EXERCISE GOAL: Go line by line through the data and copy those with the word "computer".

INFORMATION PROVIDED:
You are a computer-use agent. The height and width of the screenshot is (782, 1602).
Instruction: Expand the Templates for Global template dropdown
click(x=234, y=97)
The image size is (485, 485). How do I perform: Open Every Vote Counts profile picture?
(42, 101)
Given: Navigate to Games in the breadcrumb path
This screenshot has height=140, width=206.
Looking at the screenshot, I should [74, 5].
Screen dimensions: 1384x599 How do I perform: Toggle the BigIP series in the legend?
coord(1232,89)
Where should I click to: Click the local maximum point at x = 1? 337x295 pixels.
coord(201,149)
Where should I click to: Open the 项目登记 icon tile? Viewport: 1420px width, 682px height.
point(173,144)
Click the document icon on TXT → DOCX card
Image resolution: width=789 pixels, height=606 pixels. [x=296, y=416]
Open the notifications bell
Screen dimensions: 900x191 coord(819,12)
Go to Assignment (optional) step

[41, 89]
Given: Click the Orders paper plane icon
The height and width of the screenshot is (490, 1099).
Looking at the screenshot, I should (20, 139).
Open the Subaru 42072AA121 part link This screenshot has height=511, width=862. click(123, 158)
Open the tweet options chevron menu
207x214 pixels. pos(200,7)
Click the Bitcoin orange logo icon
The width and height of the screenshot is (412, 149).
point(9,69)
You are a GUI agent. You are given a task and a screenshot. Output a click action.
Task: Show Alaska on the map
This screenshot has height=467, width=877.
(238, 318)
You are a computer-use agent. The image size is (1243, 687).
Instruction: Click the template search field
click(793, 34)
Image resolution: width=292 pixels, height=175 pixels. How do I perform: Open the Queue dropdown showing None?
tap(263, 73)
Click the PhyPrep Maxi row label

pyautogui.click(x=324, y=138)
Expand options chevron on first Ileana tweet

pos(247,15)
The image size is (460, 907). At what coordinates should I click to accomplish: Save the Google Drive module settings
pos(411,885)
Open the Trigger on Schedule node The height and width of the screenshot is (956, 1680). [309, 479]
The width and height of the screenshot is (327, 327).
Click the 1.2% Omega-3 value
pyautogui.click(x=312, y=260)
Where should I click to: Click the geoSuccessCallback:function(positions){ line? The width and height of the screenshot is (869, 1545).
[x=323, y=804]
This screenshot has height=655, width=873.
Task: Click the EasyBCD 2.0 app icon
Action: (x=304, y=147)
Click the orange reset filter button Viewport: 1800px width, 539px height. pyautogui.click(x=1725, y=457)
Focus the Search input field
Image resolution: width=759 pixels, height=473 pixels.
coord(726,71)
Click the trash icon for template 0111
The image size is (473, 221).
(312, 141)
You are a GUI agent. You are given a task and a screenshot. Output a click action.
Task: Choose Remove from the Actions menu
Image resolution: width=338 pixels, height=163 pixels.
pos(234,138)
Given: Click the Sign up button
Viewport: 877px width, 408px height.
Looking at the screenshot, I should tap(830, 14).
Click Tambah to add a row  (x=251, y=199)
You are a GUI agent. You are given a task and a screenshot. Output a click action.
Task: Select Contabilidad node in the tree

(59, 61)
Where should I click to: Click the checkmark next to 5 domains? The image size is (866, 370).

EXPECTED ANSWER:
You are a computer-use agent. The height and width of the screenshot is (782, 1602).
You are a computer-use agent. The image size is (1243, 687).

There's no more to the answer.